実際の河川で検出されたレベルの濃度(96h-LC10以下)のイミダクロプリドを淡水産ヨコエビG. pulexに96 h曝露させた実験。曝露後は3日間きれいな系に移し、摂食率を測定。結果、高濃度(100 µg/L ≒ 96h-LC10)だとpost-exposureの3日間では摂食率は回復しなかったそうです。 一方で低濃度(< 30 µg/L)では、post-exposureの摂食率はコントロールと同レベルまで回復してます。
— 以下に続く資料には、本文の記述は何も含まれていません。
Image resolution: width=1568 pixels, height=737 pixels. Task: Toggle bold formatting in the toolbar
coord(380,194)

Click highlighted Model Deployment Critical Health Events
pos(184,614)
post-exposureの3日間で、(摂食率だけじゃなく)致死にも影響が出てないか、それが論文を読んだ目的でした。30 µg/Lは曝露直後の致死は0%だけれど、postexposureの計7日後には致死20% になったとのこと。これはTennekらが言う「ネオニコの不可逆性的 irreversible な結合」に起因するdelayed mortalityだろうと考察されてます。しかしなぜ100 µg/Lの7d致死を示さないのか? 見落としたのかな?
「7種の淡水節足動物に対するチアクロプリドの急性・遅発性毒性」
Beketov M.A. and Liess M., 2008, Acute and delayed effects of the neonicotinoid insecticide thiacloprid on seven freshwater arthropods, Environ. Toxicol. Chem., 27(2), 461-470.
チアクロプリドを7種の節足動物に24時間曝露させ、きれいな系に移し、11~30日後の生存率などを調べた研究。上の論文で使われたG. pulexも登場。Daphnia magnaは個体群増加率まで求めてます。
ちょっと曝露濃度の設定が高すぎる気もしますが、曝露1~5日後に生存率ががくっと下がる例として分かりやすい。
「ミツバチに対するイミダクロプリド毒性の特徴」
Suchail S., Guez D. and Belzunces L.P., 2000, Characteristics of imidacloprid toxicity in two Apis mellifera subspecies, Environ. Toxicol. Chem., 19(7), 1901-1905.
死亡率が対数軸。90%と100%の差が不自然に?強調されてます。delayed effectsはそれほど明確ではないです。